▶ **Records provided**:
*****

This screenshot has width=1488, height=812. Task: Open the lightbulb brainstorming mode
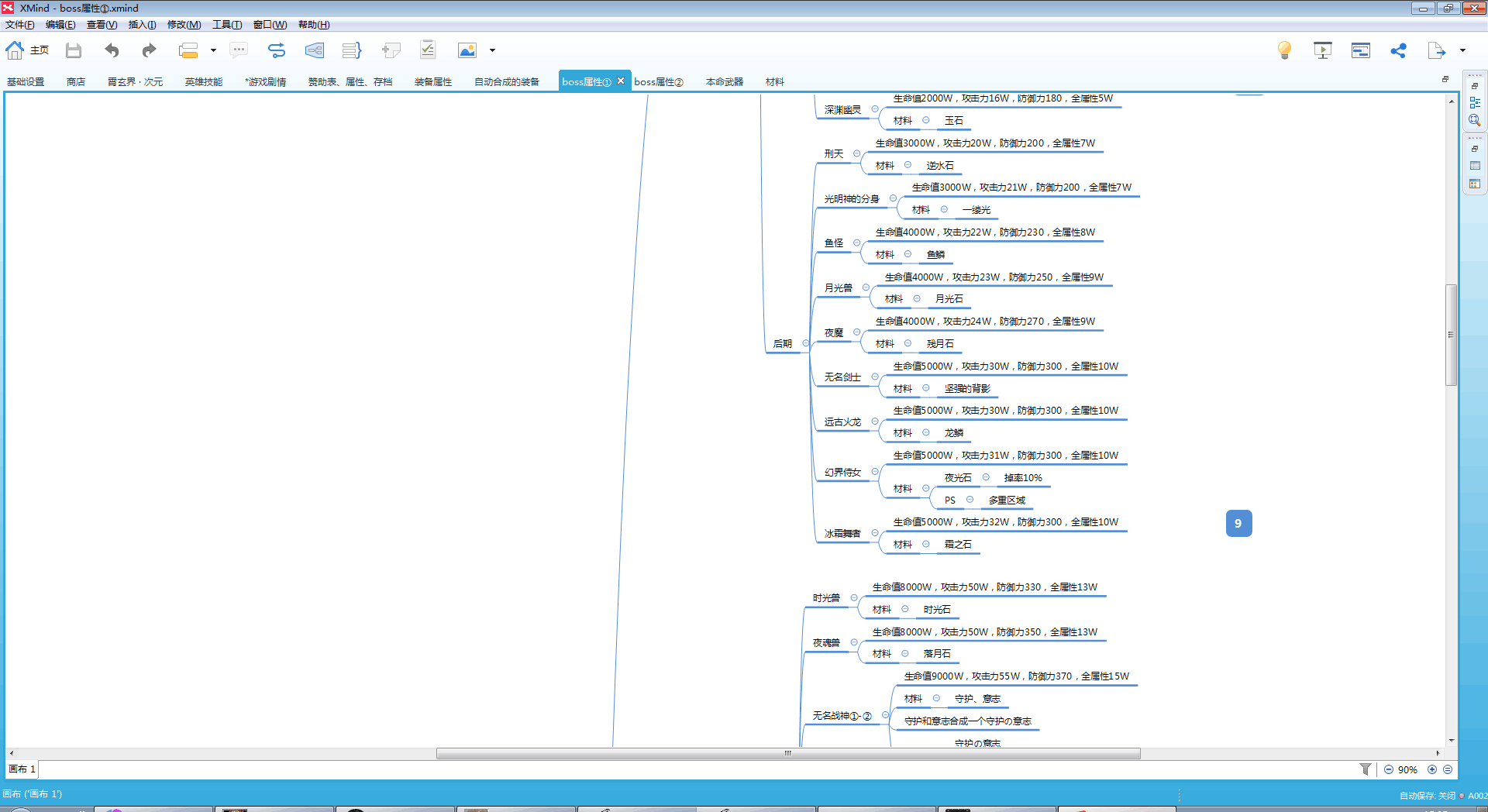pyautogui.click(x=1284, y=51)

*****

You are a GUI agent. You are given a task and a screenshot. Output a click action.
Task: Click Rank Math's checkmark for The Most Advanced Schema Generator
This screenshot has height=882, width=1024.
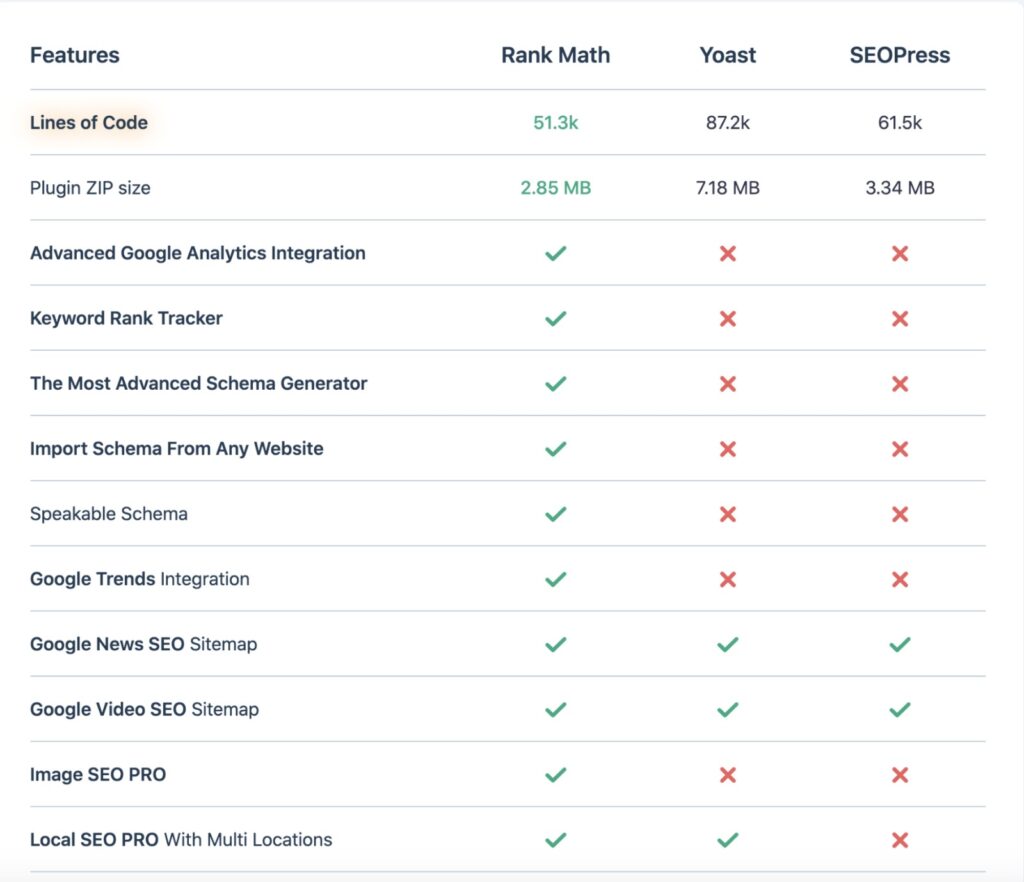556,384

*****

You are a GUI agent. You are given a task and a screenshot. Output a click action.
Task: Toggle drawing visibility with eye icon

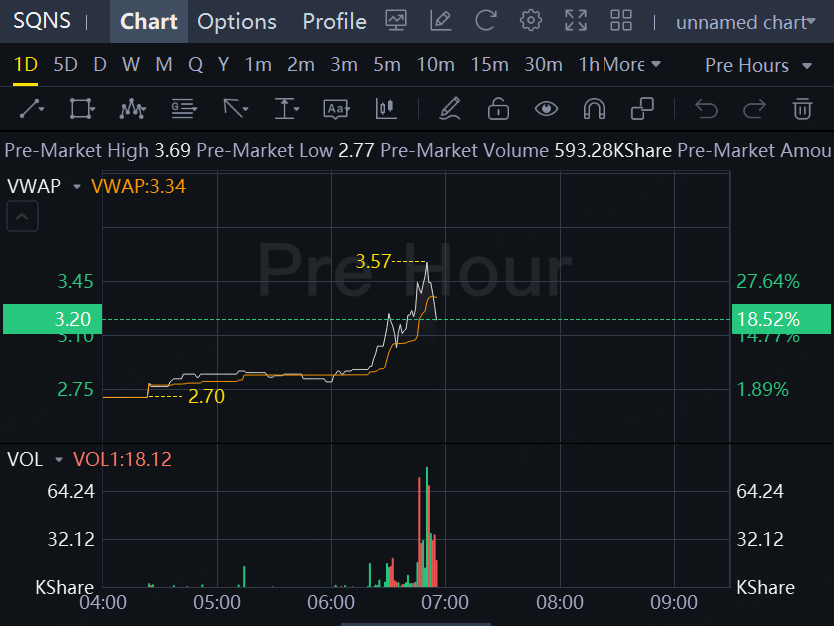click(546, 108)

*****

▶ **Task objective**: Reproduce word for word the lines that open with the one containing "This screenshot has width=1488, height=812." and close with the one containing "pyautogui.click(x=1284, y=51)", both of those included, and leave the pictures out.

▶ **In response**:
This screenshot has width=1488, height=812. Task: Open the lightbulb brainstorming mode
pyautogui.click(x=1284, y=51)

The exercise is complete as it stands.